SHORT TASK: Express the entries from the line containing "This screenshot has height=729, width=1414." to the line containing "tap(693, 255)" as a two-column CSV with the headers "prompt" and "response". Give one row for each entry, with the request text and its answer each in a single quoted field and line breaks replaced by spaces.

Word and element pointing entries
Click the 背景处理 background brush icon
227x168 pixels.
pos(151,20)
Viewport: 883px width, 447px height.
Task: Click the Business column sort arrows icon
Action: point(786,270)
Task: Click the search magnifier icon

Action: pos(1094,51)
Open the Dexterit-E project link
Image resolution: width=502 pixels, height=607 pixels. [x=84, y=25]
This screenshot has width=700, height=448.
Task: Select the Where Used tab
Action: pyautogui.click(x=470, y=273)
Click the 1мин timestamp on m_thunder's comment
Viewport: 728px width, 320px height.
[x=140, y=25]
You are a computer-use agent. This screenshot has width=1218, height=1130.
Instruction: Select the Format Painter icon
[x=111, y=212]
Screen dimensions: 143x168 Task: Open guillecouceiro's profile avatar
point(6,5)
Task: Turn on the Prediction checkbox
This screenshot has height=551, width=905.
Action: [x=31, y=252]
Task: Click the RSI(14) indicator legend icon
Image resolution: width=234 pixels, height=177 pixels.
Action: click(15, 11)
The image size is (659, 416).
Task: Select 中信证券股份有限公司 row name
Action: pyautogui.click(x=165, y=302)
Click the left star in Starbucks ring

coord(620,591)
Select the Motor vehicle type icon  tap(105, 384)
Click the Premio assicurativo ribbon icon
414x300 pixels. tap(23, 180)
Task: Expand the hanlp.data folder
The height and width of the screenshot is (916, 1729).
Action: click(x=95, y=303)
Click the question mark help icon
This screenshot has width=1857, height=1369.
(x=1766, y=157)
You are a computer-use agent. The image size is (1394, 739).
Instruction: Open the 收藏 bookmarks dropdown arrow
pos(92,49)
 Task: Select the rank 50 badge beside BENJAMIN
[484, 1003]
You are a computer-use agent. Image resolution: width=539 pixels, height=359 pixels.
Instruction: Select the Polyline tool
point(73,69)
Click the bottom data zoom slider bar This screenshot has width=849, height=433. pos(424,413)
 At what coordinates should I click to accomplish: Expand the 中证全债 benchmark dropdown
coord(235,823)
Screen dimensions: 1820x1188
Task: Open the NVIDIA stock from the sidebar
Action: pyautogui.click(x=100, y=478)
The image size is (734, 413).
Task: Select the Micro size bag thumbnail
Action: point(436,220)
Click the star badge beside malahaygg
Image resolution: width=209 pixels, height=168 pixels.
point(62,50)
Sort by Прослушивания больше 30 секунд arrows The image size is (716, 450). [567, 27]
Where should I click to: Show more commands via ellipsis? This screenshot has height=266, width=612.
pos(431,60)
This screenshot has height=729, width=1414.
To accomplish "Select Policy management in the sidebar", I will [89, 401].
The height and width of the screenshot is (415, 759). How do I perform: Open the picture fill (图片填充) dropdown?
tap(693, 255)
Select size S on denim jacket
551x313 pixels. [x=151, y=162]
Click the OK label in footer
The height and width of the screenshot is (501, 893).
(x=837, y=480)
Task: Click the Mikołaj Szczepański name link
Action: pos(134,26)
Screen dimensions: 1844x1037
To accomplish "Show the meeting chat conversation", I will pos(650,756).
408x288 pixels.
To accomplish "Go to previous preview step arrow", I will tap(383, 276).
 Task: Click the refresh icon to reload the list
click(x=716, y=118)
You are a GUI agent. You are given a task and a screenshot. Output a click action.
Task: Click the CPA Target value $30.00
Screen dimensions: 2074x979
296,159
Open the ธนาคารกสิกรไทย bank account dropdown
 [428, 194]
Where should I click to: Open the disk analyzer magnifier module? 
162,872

OUTPUT FOR THIS TASK:
prompt,response
"This screenshot has height=729, width=1414. To accomplish ""Select Policy management in the sidebar"",","I will [89, 401]."
"The height and width of the screenshot is (415, 759). How do I perform: Open the picture fill (图片填充) dropdown?","tap(693, 255)"